DATA RECORDS START

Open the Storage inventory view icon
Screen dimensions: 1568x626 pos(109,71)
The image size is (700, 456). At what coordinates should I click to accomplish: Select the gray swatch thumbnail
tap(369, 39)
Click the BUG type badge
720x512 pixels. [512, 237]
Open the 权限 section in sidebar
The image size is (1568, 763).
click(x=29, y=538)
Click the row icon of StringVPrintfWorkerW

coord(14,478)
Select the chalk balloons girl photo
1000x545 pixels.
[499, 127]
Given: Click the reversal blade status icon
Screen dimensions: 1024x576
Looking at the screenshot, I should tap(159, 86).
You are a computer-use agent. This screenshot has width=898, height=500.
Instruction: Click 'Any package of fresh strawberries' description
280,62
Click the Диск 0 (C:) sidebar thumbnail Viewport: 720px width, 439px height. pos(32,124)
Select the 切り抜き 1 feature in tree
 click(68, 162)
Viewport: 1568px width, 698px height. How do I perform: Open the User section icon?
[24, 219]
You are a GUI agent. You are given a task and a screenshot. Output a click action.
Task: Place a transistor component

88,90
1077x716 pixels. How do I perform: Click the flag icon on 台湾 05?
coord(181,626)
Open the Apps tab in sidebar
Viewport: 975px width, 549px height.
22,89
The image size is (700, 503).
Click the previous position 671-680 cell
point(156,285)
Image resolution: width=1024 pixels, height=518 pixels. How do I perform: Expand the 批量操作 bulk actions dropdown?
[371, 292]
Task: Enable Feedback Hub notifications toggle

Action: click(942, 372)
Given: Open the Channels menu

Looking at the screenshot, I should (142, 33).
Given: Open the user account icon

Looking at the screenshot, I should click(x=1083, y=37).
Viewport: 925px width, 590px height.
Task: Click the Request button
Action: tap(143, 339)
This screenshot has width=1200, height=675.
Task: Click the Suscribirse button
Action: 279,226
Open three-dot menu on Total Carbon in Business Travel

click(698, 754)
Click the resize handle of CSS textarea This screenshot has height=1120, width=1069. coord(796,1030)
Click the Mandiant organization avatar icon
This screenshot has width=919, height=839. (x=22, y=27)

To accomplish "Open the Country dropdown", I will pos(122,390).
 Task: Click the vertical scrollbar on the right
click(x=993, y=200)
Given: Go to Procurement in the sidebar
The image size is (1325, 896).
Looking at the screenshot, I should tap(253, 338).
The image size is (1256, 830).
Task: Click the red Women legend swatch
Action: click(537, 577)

DATA RECORDS END

• [TASK ITEM]
Run a filter over the data above and keep each line that contains the word "agent".

• [ANSWER FOR THE TASK]
You are a computer-use agent. This screenshot has width=898, height=500.
You are a GUI agent. You are given a task and a screenshot. Output a click action.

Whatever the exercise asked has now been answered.